EXERCISE
Rewrite the lines below as a numbered list, leaving out blank lines, starting with the line that contains "Task: Mark the" and going on through the end of the data.

Rows from a dataset:

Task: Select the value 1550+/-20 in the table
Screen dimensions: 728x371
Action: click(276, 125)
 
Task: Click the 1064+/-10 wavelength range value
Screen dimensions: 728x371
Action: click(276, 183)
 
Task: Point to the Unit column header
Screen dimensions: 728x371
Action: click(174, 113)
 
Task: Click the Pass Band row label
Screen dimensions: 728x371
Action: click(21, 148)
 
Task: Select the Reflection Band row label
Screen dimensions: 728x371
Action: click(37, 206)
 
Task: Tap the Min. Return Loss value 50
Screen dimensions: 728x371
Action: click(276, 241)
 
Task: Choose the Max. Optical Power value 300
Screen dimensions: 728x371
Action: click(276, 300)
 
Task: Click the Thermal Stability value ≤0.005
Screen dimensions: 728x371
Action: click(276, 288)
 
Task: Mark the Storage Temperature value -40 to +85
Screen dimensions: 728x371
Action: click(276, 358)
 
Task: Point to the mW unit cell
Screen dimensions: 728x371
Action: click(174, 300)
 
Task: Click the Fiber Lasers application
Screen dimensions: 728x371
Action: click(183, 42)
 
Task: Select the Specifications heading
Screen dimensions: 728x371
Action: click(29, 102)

TASK RESPONSE
1. Task: Mark the Storage Temperature value -40 to +85
2. Screen dimensions: 728x371
3. Action: click(276, 358)
4. Task: Point to the mW unit cell
5. Screen dimensions: 728x371
6. Action: click(174, 300)
7. Task: Click the Fiber Lasers application
8. Screen dimensions: 728x371
9. Action: click(183, 42)
10. Task: Select the Specifications heading
11. Screen dimensions: 728x371
12. Action: click(29, 102)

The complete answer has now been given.